**Problem details:** Output, word for word, the lines of this listing that fall between the line with "Given: Click the Using" and the line with "Task: Click the '150' number in middle chip", counting both of those lines, and no others.

**Records to process:**
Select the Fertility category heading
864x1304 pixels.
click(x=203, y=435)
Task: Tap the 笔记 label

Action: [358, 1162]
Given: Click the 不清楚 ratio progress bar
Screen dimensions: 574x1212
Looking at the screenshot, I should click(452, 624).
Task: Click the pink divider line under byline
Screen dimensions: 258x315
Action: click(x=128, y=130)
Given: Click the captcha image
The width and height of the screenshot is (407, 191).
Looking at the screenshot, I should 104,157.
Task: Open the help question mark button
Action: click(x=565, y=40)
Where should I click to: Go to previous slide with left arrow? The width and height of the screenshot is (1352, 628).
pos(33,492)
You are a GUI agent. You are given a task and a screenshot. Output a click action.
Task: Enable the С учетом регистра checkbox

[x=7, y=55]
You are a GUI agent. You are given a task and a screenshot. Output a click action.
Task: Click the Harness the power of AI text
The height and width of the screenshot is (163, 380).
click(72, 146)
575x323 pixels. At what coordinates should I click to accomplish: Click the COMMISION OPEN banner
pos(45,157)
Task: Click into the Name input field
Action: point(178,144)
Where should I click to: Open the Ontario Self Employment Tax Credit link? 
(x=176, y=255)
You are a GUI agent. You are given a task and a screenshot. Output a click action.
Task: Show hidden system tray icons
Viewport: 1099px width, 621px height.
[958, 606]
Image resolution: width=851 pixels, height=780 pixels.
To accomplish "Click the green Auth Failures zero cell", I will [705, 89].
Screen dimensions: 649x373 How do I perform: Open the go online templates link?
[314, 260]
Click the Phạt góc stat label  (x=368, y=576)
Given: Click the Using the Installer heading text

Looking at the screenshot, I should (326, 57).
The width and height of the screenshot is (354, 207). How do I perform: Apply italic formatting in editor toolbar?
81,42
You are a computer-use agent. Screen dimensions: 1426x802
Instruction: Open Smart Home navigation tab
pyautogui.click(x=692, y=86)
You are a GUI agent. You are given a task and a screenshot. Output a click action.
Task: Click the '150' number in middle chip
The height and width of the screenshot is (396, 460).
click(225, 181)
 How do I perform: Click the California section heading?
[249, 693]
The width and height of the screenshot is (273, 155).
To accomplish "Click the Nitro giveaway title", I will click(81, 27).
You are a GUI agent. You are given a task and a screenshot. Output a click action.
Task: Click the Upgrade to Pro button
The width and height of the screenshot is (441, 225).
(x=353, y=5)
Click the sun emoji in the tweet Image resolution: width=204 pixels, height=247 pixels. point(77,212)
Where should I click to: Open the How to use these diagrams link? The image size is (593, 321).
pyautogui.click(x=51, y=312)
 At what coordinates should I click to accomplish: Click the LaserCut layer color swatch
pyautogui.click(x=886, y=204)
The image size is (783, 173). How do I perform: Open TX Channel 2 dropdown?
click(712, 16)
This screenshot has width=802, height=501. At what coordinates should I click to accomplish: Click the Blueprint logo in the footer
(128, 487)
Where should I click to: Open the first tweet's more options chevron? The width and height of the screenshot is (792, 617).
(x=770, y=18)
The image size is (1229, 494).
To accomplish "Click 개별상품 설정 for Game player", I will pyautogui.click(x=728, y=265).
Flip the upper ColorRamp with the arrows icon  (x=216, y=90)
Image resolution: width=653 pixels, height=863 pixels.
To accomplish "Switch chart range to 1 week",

**Reply to the exercise:**
Given: Click the Using the Installer heading text

Looking at the screenshot, I should (326, 57).
The width and height of the screenshot is (354, 207). How do I perform: Apply italic formatting in editor toolbar?
81,42
You are a computer-use agent. Screen dimensions: 1426x802
Instruction: Open Smart Home navigation tab
pyautogui.click(x=692, y=86)
You are a GUI agent. You are given a task and a screenshot. Output a click action.
Task: Click the '150' number in middle chip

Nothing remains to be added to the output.